Task description: Update the records below by changing each "Instruction" to "Command" and leaving everything else as it is.

The data:
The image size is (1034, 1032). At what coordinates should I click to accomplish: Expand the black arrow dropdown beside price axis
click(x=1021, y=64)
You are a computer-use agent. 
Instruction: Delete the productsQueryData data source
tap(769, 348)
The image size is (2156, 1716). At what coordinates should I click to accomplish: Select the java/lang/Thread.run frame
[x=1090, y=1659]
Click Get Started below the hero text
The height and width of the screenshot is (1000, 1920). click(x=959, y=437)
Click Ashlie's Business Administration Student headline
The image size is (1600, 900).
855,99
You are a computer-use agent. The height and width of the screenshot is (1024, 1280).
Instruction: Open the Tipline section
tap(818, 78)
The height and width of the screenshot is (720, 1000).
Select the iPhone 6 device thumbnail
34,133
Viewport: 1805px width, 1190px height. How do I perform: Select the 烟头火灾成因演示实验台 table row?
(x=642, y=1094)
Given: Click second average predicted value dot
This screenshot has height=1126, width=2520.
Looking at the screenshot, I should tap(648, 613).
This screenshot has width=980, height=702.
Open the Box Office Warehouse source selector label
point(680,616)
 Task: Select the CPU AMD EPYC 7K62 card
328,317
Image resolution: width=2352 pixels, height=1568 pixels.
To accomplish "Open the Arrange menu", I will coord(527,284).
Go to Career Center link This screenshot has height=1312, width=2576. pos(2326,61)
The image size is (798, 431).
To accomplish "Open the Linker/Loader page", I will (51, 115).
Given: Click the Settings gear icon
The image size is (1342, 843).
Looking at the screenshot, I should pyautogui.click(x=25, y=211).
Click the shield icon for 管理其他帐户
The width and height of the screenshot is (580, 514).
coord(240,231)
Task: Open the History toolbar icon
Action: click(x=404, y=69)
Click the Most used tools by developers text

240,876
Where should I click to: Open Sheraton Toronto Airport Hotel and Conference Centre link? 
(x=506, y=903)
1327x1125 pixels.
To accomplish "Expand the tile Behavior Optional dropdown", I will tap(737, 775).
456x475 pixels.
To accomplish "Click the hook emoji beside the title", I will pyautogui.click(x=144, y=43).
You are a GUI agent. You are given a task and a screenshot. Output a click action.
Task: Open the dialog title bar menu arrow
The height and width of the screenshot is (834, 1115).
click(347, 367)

Result for this task:
The image size is (1034, 1032). At what coordinates should I click to accomplish: Expand the black arrow dropdown beside price axis
click(x=1021, y=64)
You are a computer-use agent. 
Command: Delete the productsQueryData data source
tap(769, 348)
The image size is (2156, 1716). At what coordinates should I click to accomplish: Select the java/lang/Thread.run frame
[x=1090, y=1659]
Click Get Started below the hero text
The height and width of the screenshot is (1000, 1920). click(x=959, y=437)
Click Ashlie's Business Administration Student headline
The image size is (1600, 900).
855,99
You are a computer-use agent. The height and width of the screenshot is (1024, 1280).
Command: Open the Tipline section
tap(818, 78)
The height and width of the screenshot is (720, 1000).
Select the iPhone 6 device thumbnail
34,133
Viewport: 1805px width, 1190px height. How do I perform: Select the 烟头火灾成因演示实验台 table row?
(x=642, y=1094)
Given: Click second average predicted value dot
This screenshot has height=1126, width=2520.
Looking at the screenshot, I should tap(648, 613).
This screenshot has width=980, height=702.
Open the Box Office Warehouse source selector label
point(680,616)
 Task: Select the CPU AMD EPYC 7K62 card
328,317
Image resolution: width=2352 pixels, height=1568 pixels.
To accomplish "Open the Arrange menu", I will coord(527,284).
Go to Career Center link This screenshot has height=1312, width=2576. pos(2326,61)
The image size is (798, 431).
To accomplish "Open the Linker/Loader page", I will (51, 115).
Given: Click the Settings gear icon
The image size is (1342, 843).
Looking at the screenshot, I should pyautogui.click(x=25, y=211).
Click the shield icon for 管理其他帐户
The width and height of the screenshot is (580, 514).
coord(240,231)
Task: Open the History toolbar icon
Action: click(x=404, y=69)
Click the Most used tools by developers text

240,876
Where should I click to: Open Sheraton Toronto Airport Hotel and Conference Centre link? 
(x=506, y=903)
1327x1125 pixels.
To accomplish "Expand the tile Behavior Optional dropdown", I will tap(737, 775).
456x475 pixels.
To accomplish "Click the hook emoji beside the title", I will pyautogui.click(x=144, y=43).
You are a GUI agent. You are given a task and a screenshot. Output a click action.
Task: Open the dialog title bar menu arrow
The height and width of the screenshot is (834, 1115).
click(347, 367)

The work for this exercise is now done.